Exercise materials:

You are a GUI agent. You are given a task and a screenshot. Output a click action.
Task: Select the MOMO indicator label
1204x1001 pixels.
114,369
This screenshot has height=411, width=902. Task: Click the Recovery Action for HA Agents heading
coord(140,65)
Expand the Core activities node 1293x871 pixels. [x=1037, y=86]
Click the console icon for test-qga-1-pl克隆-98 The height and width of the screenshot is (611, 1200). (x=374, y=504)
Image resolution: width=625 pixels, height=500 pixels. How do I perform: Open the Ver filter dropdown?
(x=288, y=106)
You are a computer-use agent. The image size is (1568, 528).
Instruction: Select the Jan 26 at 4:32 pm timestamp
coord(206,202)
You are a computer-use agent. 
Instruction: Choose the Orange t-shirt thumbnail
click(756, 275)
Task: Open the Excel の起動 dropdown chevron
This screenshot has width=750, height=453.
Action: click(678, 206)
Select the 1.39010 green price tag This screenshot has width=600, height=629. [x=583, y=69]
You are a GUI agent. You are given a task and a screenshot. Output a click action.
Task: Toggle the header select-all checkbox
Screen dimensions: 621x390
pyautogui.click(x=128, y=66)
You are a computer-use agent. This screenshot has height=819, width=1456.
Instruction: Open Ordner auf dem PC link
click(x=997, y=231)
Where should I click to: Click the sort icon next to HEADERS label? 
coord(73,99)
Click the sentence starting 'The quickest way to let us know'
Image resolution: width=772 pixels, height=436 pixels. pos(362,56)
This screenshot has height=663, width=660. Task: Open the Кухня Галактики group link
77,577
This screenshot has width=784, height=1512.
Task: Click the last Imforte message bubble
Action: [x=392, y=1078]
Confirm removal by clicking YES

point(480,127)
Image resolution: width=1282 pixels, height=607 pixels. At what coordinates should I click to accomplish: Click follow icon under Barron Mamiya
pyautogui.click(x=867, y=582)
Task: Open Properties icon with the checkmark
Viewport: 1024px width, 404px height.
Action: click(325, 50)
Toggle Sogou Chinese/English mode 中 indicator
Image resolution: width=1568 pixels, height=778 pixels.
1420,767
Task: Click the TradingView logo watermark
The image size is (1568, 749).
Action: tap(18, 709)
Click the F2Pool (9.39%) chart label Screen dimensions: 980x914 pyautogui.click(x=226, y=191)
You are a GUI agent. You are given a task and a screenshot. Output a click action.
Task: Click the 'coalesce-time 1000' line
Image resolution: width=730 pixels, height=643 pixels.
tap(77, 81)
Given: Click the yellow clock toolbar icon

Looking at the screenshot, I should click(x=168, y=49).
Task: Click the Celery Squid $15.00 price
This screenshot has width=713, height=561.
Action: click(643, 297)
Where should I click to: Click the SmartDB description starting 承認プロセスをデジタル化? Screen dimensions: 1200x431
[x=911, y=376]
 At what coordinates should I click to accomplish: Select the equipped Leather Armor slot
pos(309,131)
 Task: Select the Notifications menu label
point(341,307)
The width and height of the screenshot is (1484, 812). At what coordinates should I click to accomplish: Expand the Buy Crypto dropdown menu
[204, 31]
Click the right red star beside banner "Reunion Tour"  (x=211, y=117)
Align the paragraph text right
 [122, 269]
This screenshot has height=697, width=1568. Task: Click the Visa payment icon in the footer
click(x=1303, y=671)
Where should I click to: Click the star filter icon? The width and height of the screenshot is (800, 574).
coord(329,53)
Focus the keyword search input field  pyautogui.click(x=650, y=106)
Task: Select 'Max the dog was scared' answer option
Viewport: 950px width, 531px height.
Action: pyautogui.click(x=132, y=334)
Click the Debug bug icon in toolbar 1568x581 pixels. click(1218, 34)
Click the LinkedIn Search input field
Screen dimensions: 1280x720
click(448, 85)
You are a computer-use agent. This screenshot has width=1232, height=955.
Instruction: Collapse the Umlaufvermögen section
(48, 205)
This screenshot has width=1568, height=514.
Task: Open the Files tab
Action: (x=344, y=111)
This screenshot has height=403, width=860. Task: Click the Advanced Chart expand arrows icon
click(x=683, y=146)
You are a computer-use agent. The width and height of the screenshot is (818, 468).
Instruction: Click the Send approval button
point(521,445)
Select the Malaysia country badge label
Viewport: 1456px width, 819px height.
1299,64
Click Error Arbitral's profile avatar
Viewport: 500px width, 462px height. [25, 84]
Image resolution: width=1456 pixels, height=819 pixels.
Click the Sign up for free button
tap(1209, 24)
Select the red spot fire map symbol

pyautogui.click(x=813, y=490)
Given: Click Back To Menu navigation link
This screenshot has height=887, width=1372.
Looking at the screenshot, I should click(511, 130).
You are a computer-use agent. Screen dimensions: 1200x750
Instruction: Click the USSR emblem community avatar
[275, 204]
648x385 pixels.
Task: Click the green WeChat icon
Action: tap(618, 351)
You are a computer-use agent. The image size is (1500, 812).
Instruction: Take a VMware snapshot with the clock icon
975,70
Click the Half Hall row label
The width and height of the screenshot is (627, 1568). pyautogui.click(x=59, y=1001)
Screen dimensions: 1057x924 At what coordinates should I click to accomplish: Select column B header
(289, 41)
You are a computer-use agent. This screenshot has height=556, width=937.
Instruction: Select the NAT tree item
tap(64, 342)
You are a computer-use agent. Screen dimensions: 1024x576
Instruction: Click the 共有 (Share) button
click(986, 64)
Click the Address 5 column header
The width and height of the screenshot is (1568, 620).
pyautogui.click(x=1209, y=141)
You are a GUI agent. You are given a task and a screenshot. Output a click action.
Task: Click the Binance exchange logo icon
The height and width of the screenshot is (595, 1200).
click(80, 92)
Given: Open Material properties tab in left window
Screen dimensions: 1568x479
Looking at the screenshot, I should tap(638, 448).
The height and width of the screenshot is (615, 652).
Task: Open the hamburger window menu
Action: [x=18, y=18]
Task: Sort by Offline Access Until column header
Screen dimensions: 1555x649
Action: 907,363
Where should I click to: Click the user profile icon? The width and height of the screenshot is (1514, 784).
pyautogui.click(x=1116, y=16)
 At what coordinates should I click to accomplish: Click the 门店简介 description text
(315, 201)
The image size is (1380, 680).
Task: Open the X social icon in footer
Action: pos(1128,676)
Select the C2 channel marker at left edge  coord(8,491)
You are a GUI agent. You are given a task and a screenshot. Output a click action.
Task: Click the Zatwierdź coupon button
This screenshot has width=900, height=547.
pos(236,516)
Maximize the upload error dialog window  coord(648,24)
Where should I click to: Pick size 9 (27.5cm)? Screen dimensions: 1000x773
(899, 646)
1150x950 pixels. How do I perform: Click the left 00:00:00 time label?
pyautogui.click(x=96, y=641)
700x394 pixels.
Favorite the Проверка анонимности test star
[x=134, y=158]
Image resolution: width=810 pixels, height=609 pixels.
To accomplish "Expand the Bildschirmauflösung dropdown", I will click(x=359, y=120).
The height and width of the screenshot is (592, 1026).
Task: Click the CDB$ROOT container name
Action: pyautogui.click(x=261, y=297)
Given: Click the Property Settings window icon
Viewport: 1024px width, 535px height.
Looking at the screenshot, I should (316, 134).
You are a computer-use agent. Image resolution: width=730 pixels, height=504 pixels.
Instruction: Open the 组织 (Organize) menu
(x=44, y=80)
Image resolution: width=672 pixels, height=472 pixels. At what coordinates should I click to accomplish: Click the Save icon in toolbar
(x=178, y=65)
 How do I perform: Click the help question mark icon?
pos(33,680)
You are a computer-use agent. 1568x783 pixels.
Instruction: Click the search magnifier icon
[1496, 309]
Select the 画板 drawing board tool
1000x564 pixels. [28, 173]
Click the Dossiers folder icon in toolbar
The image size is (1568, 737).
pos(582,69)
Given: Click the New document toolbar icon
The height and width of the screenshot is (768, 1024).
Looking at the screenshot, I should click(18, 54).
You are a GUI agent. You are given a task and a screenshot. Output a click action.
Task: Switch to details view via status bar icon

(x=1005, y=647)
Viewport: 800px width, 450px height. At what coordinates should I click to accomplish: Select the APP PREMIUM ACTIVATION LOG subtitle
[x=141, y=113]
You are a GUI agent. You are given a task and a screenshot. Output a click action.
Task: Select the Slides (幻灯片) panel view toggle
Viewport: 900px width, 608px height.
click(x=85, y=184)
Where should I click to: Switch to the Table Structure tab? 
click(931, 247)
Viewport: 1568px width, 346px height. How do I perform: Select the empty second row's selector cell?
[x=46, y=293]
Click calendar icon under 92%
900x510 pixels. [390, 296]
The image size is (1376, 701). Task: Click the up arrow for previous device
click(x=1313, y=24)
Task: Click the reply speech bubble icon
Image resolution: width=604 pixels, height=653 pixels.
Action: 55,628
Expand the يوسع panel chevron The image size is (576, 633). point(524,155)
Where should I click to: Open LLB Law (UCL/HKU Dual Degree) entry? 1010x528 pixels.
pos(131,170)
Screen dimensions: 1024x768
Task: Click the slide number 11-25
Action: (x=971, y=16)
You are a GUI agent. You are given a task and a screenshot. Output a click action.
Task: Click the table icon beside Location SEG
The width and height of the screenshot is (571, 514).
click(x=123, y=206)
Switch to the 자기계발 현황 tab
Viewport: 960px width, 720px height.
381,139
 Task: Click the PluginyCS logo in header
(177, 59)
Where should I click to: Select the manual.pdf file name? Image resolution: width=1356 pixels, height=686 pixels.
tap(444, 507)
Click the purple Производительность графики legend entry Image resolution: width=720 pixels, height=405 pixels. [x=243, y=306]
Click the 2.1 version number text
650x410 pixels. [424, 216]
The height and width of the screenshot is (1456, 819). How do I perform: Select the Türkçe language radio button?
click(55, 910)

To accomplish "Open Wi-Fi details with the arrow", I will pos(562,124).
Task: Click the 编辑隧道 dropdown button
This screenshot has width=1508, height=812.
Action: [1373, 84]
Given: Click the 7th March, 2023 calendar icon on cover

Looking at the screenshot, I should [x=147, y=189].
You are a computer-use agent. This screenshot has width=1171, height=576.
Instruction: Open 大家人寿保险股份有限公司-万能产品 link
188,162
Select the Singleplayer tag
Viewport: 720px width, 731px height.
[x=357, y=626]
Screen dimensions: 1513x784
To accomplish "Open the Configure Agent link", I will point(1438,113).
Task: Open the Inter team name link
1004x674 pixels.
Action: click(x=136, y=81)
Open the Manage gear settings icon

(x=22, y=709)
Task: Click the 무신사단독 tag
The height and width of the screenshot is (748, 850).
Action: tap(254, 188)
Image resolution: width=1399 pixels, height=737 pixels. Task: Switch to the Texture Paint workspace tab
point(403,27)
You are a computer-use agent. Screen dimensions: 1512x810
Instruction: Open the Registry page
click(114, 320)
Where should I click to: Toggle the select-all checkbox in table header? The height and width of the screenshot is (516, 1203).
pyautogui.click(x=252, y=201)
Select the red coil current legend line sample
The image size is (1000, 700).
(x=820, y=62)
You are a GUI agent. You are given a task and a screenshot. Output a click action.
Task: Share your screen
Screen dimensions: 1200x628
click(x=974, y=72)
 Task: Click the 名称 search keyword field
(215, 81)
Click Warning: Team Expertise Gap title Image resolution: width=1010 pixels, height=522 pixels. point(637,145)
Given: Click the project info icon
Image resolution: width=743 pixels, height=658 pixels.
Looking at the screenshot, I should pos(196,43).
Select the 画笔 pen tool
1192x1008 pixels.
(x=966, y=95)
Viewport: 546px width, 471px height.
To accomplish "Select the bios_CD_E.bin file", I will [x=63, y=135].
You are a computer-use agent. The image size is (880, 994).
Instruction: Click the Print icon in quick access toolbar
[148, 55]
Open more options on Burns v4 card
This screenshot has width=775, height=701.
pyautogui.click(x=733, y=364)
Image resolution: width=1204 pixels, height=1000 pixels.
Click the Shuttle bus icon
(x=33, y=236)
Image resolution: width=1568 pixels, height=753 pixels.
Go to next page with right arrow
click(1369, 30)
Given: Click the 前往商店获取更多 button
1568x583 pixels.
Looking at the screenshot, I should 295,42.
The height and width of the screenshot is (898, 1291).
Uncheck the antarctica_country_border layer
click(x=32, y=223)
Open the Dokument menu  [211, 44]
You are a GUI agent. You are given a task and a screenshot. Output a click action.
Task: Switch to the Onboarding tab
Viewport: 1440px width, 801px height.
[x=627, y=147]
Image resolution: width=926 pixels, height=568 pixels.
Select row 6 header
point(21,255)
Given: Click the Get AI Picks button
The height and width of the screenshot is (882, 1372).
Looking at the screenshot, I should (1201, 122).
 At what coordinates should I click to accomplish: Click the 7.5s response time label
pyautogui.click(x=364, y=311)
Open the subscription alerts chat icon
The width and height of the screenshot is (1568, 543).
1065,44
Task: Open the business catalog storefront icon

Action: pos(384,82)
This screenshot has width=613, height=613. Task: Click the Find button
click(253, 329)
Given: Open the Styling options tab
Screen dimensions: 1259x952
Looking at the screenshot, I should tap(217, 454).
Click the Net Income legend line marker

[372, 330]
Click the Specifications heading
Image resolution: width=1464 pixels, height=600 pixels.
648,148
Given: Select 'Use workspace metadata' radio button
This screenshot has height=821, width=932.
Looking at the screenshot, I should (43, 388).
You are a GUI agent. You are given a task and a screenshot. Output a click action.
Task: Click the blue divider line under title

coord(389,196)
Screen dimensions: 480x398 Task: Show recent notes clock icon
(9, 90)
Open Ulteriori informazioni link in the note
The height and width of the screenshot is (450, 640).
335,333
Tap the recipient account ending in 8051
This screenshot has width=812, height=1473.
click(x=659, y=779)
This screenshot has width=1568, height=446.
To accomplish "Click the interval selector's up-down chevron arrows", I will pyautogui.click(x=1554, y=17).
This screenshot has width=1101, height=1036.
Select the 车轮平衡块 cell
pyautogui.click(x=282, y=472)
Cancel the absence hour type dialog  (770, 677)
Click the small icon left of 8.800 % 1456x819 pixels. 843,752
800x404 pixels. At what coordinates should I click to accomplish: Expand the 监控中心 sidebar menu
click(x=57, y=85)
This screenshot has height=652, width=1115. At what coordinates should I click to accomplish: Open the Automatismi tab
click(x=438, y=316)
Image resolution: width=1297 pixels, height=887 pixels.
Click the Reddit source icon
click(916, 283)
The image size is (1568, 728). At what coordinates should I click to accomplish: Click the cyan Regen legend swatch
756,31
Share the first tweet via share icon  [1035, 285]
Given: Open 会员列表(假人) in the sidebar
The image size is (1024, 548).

Task objective: Exactly as written, please transcribe the lines from the start of the records above to the line that holds "Expand the Core", both ends included.

Reply to the exercise:
You are a GUI agent. You are given a task and a screenshot. Output a click action.
Task: Select the MOMO indicator label
1204x1001 pixels.
114,369
This screenshot has height=411, width=902. Task: Click the Recovery Action for HA Agents heading
coord(140,65)
Expand the Core activities node 1293x871 pixels. [x=1037, y=86]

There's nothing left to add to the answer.